The Problem Isn’t in Your Brain. It’s in How You Choose to Live.
Addiction, Agency, And Unmet Needs
Our modern epidemics of depression and addiction do not require modern solutions.
Quite the opposite. The very reason these problems exist is precisely because we have become detached from the foundations of human life.
These foundations are ancient, and now, they’re forgotten.
What we call ‘disorders’ and ‘diseases’ are, in many cases, a rational response of the body to an irrational way of living.
The problem isn’t that we are broken. It’s because we’ve normalised a way of life that is.
Needs Are The Foundation of Well-Being
To function well as a human being, certain needs must be met.
These physiological, emotional, psychological, and existential needs are what make us human, and they are prerequisites for our wellness. One should never underestimate their importance.
This list isn’t complete, but it shows you what I mean when I talk about needs.
Physiological: rest, nourishment, exercise
Emotional and relational: belonging, love, connection
Psychological: self-worth, competence, direction
Existential: autonomy, purpose, contribution
Expressive: fun, spontaneity, creativity
(See here and here for more articles on needs.)
Whether we see these needs as evolutionary or spiritual is beside the point. They exist, they matter, and can make all the difference between a good life and a broken one.
When these needs are met, we experience vitality, contentment, and alignment. When they are not, we feel the consequences: unease, listlessness, alienation, or despair. Not because something is wrong, but because something essential is missing.
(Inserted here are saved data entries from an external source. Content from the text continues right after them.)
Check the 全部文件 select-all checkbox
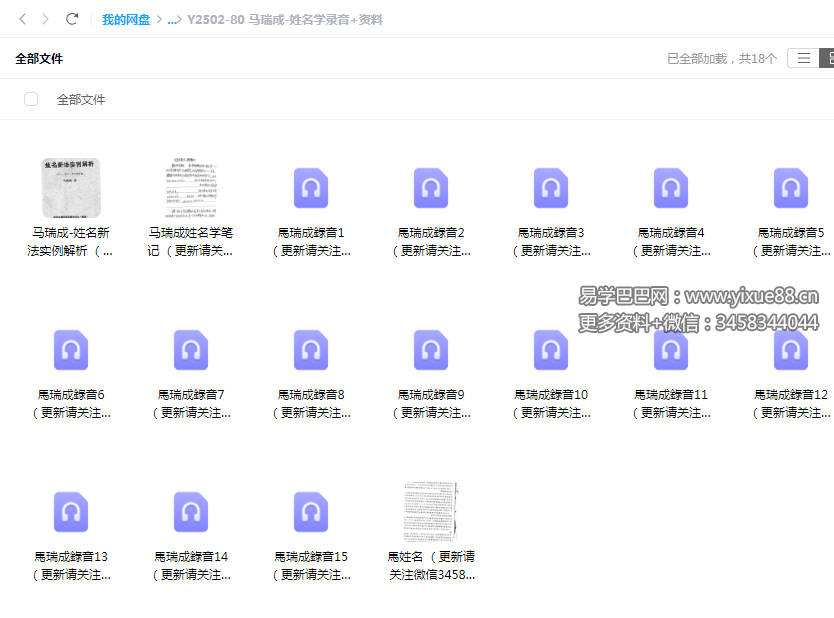Viewport: 834px width, 618px height. coord(31,100)
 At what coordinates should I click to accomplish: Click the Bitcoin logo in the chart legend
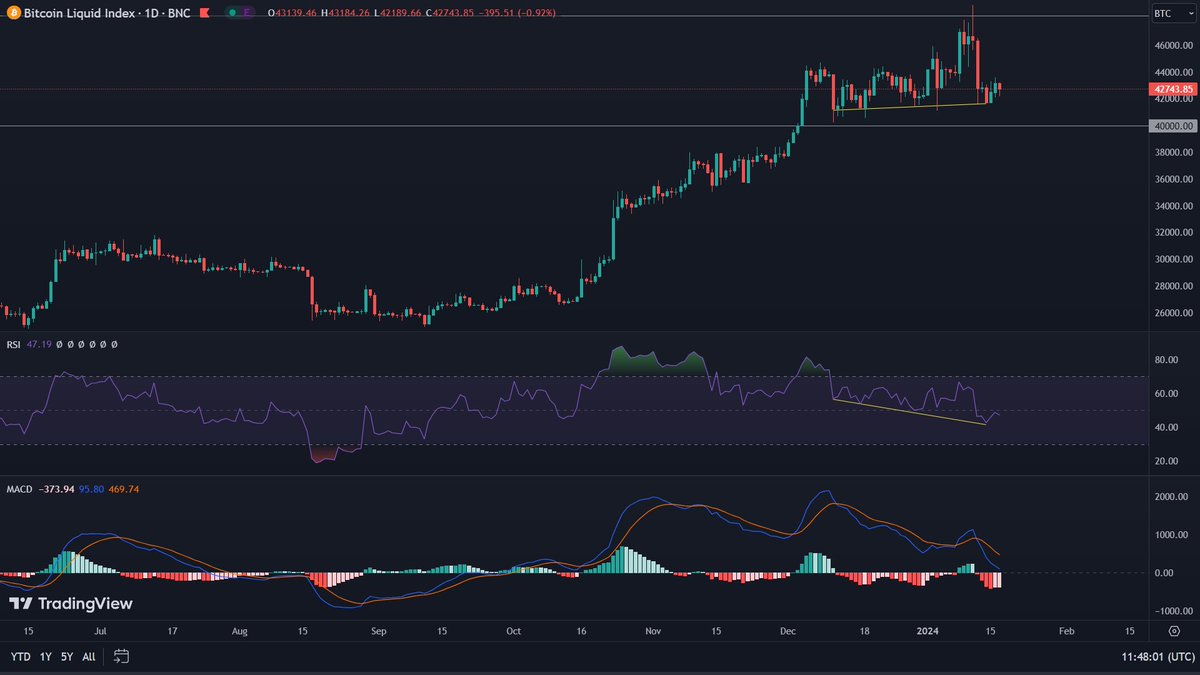pos(14,13)
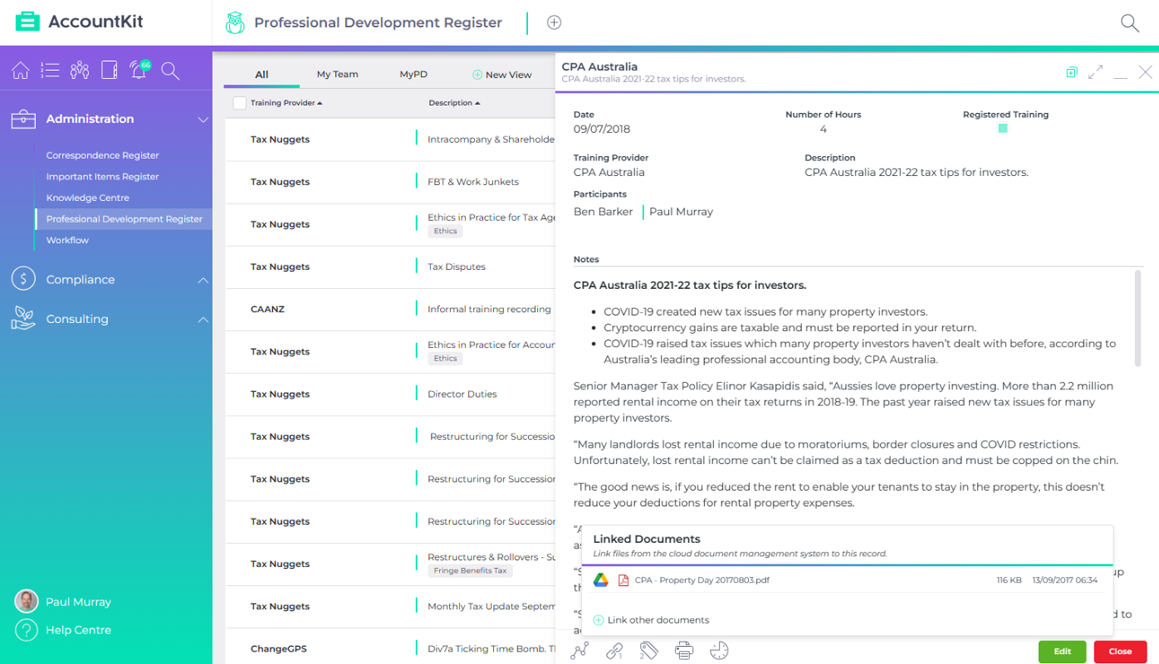Click the notes panel scrollbar

pos(1137,318)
There’s an issue, though: we don’t have a built-in biological alarm system for unmet higher needs the way we do for hunger, thirst, or burning skin. We don’t feel an organ rumbling when we haven’t contributed to something larger than ourselves. We don’t feel a sharp pain when we haven’t recently built something of our own.
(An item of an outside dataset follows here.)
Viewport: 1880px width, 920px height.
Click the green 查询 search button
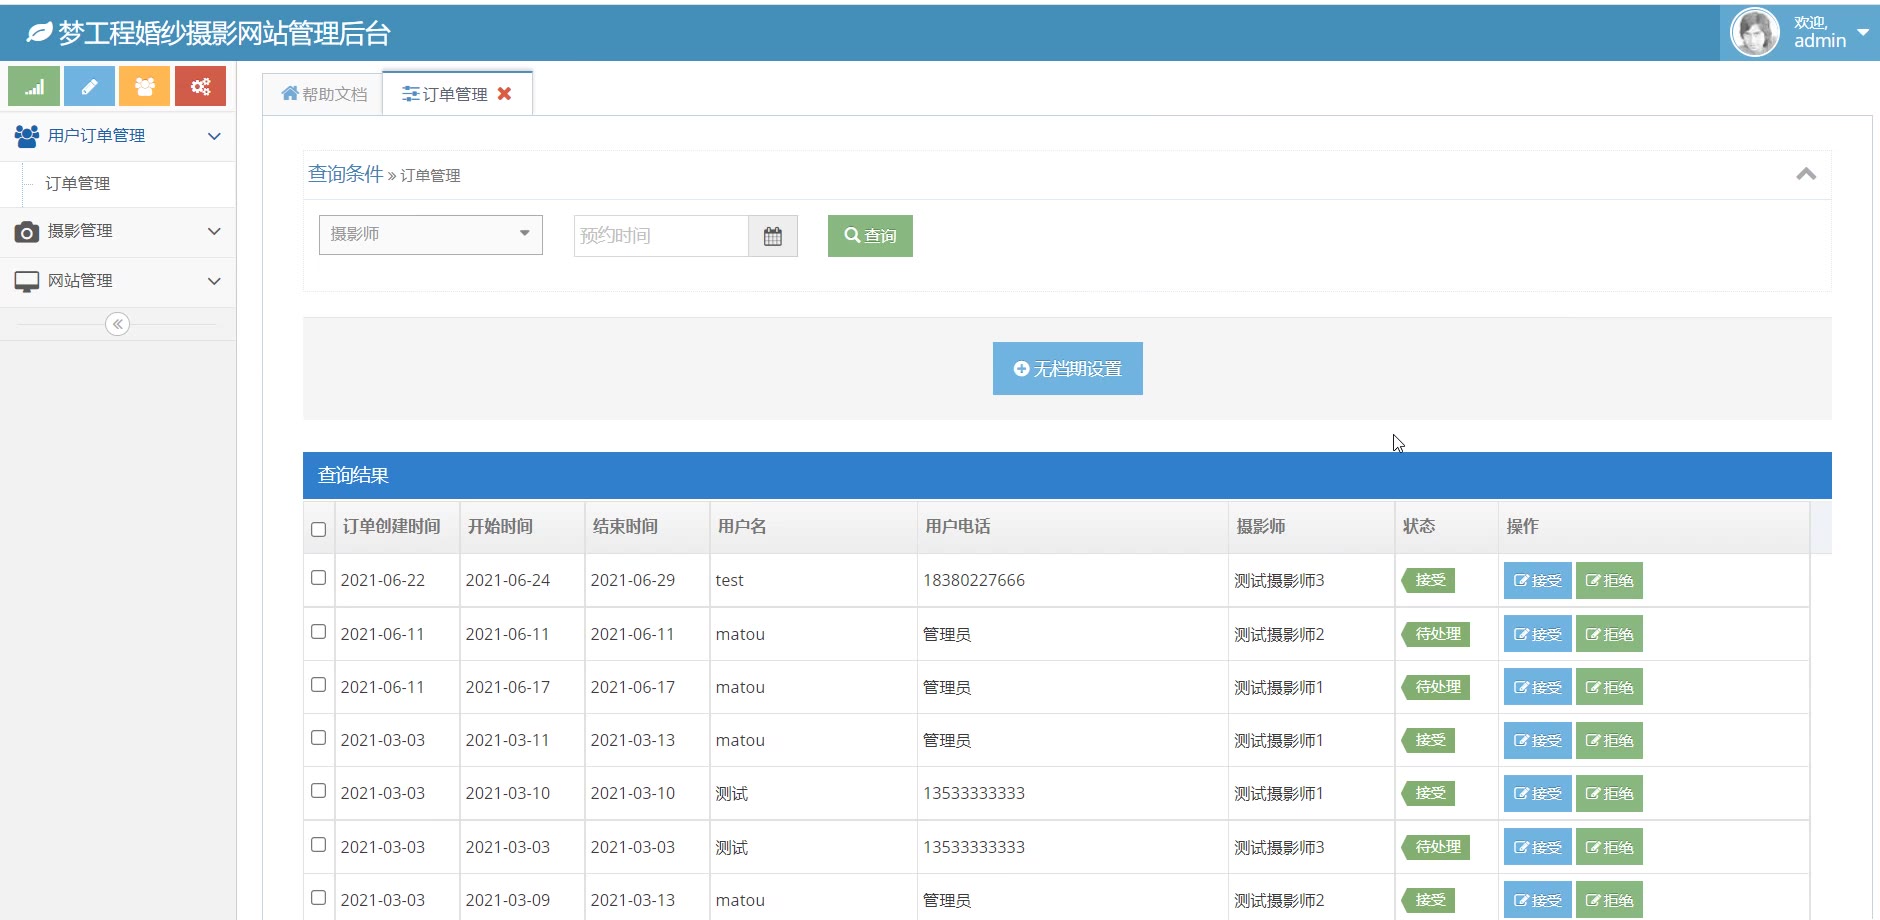pos(869,236)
Modern life makes unmet needs even harder to notice. Our culture is saturated with pointless distractions and shallow rewards. This means with no immediate alarm system, and with a constant stream of short-lived stimulation, you wouldn’t know that you weren’t meeting your needs.
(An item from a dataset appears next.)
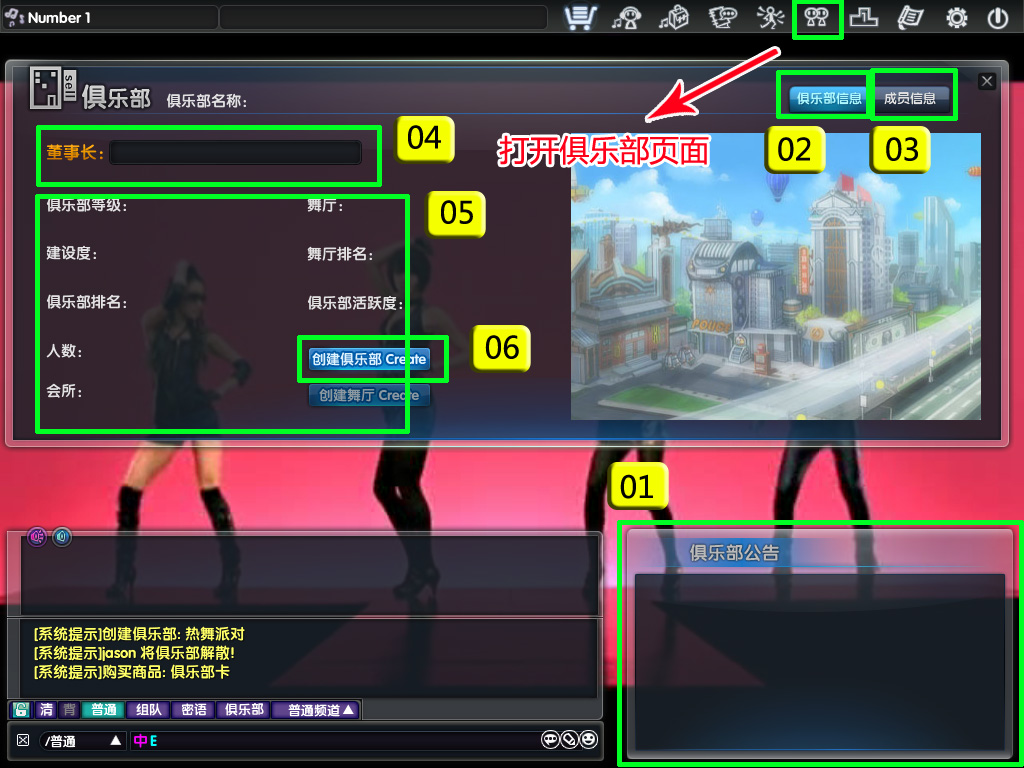This screenshot has width=1024, height=768.
Task: Open the music bag inventory icon
Action: pyautogui.click(x=676, y=18)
Compounded further because, as a society, we are not encouraged to develop our inner awareness of these needs. Instead, we’re moulded to conform to the modern system; encouraged to abide by its hollow values like performance, consumption, and brain-numbing entertainment. Under the radar, the damage slowly accumulates.
The result is that modern adults are dealing with unknown unease from an unknown source. People feel like shit and they don’t know why. We believe we’re making all the right choices, but actually, we’re following the wrong rule book.
As multi-dimensional beings stuck in a two-dimensional game, it’s no wonder we feel flat.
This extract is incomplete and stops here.